Bardzo duże poruszenie wywołała w 2009r. połączona kampania marketingowa firmy Merial Animal Heath, producenta m.in. preparatów Frontline i Heartgard i Cesara Millana. Wielu naukowców, weterynarzy, behawiorystów i trenerów, Amerykańskie Stowarzyszenie Weterynarzy Behawiorystów (American College of Veterinary Behaviorists (ACVB)), Amerykańskie Towarzystwo wspierające i promujące weterynarzy, którzy leczą behawioralne problemy zwierząt (The American Veterinary Society of Animal Behavior (AVSAB)) oraz Towarzystwo Techników Weterynaryjnych Behawiorystów (The Society of Veterinary Behavior Technicians (SVBT)) było bardzo zaniepokojonych promowaniem metod szkolenia z użyciem przemocy. Wyżej wymienione instytucje wystosowały listy otwarte do producenta i wezwały do bojkotu produktów tej firmy.
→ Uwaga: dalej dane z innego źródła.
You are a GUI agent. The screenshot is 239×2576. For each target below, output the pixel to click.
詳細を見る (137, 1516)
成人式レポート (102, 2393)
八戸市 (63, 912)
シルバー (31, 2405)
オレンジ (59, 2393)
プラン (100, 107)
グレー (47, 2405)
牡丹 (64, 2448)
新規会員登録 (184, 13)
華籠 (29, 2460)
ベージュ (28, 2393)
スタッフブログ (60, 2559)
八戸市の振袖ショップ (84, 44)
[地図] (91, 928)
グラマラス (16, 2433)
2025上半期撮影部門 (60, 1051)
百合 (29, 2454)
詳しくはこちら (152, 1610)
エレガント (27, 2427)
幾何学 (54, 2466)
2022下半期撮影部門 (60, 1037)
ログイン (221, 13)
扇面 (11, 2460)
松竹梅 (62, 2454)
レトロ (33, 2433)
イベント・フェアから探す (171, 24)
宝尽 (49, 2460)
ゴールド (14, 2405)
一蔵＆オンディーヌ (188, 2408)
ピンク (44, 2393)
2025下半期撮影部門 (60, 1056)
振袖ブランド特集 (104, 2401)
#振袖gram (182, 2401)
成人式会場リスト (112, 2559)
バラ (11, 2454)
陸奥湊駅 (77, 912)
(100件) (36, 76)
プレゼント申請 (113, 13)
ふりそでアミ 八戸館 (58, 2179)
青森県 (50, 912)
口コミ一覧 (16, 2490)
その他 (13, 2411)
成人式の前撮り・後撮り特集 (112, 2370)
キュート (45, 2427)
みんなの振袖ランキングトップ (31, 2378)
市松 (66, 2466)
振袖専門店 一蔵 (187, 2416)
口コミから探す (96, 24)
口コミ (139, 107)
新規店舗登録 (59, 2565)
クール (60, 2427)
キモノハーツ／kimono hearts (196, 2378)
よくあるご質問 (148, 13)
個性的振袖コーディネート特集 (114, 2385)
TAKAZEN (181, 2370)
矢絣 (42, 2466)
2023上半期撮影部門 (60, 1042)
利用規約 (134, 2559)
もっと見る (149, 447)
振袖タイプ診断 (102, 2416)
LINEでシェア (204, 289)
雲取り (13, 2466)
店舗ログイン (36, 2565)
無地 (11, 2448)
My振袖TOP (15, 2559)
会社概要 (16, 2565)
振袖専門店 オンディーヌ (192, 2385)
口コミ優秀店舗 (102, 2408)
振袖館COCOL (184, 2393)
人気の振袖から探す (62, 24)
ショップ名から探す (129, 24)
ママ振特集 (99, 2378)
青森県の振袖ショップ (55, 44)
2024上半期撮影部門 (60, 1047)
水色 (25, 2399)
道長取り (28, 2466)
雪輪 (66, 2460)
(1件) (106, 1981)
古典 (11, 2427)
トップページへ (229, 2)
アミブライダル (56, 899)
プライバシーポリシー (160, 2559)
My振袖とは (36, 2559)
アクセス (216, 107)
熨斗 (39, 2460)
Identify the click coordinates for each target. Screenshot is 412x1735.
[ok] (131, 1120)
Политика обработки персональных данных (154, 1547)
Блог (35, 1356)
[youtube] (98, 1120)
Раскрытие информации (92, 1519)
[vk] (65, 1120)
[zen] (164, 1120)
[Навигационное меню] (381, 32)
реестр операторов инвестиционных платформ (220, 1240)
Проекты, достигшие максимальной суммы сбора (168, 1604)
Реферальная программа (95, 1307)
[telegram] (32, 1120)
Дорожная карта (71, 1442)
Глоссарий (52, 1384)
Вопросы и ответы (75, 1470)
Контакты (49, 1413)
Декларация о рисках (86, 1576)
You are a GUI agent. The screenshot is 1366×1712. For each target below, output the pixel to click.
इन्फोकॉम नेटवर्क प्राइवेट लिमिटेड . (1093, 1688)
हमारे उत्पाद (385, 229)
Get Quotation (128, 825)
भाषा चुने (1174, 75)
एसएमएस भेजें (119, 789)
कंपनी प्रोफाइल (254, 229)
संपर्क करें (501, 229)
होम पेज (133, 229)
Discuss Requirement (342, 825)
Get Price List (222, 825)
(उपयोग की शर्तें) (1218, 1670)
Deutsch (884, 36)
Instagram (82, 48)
Amerykańskie Towarzystwo Ochrony nad Zwierzętami (American Humane Society) wystosowało apel do National Geographic, aby zaprzestał emisji programu, który wg nich jest niehumanitarny, przestarzały i niewłaściwy. Towarzystwo podkreśla, że Cesar Millan osiąga rezultaty, ale abstrahując od stosowanych przez niego metod, większość właścicieli psów nie ma jego siły czy umiejętności. Stosując metody pozytywne kilkuletnie dzieci pod nadzorem rodziców mogą wyszkolić psa.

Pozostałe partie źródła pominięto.